-- start of TEXT PROVIDED --

However, kubernetes has a limitation:
[the serviceCidr cannot be bigger than a /108 at the
moment](https://github.com/kubernetes/kubernetes/pull/90115).
This is something very atypical for the IPv6 world, but nothing we
cannot handle. There are various pull requests and issues to fix this
behaviour on github, some of them listed below:
* https://github.com/kubernetes/enhancements/pull/1534
* https://github.com/kubernetes/kubernetes/pull/79993
* https://github.com/kubernetes/kubernetes/pull/90115 (this one is
quite interesting to read)
That said, it is possible to use a /64 for the **podCidr**.
## The "correct way" without the /108 limitation
If kubernetes did not have this limitation, our recommendation would
be to use one /64 for the podCidr and one /64 for the serviceCidr. If
in the future the limitations of kubernetes have been lifted, skip
reading this article and just use two /64's.
Do not be tempted to suggest making /108's the default, even if they
"have enough space", because using /64's allows you to stay in much
easier network plans.

-- end of TEXT PROVIDED --

> WHAT TO DO
a – Take the Kubernetes IPv6 CIDR note from the part that opens with the words containing "However, kubernetes has" through the part that closes with "for the **podCidr**.", and swap "pull requests" for "merge requests".
b – Carry the Kubernetes IPv6 CIDR note forward, picking up right after its last sentence.

-- start of DATA SEGMENT --

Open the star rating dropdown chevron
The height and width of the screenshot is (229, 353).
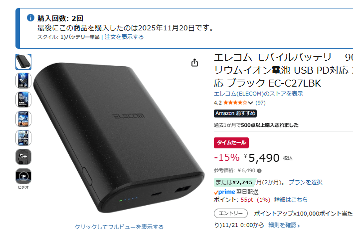(250, 103)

-- end of DATA SEGMENT --

> EXPECTED OUTPUTS
a –
However, kubernetes has a limitation:
[the serviceCidr cannot be bigger than a /108 at the
moment](https://github.com/kubernetes/kubernetes/pull/90115).
This is something very atypical for the IPv6 world, but nothing we
cannot handle. There are various merge requests and issues to fix this
behaviour on github, some of them listed below:
* https://github.com/kubernetes/enhancements/pull/1534
* https://github.com/kubernetes/kubernetes/pull/79993
* https://github.com/kubernetes/kubernetes/pull/90115 (this one is
quite interesting to read)
That said, it is possible to use a /64 for the **podCidr**.

b –
## Sanity checking the /108
To be able to plan kubernetes clusters, it is important to know where
they should live, especially if you plan having a lot of kubernetes
clusters. Let's have a short look at the /108 network limitation:
A /108 allows 20 bit to be used for generating addresses, or a total
of 1048576 hosts. This is probably enough for the number of services
in a cluster. Now, can we be consistent and also use a /108 for the
podCidr? Let's assume for the moment that we do exactly that, so we
run a maximum of 1048576 pods at the same time. Assuming each service
consumes on average 4 pods, this would allow one to run 262144
services.
Assuming each pod uses around 0.1 CPUs and 100Mi RAM, if all pods were
to run at the same time, you would need ca. 100'000 CPUs and 100 TB
RAM. Assuming further that each node contains at maximum 128 CPUs and
at maximum 1 TB RAM (quite powerful servers), we would need more than
750 servers just for the CPUs.
So we can reason that **we can** run kubernetes clusters of quite some
size even with a **podCidr of /108**.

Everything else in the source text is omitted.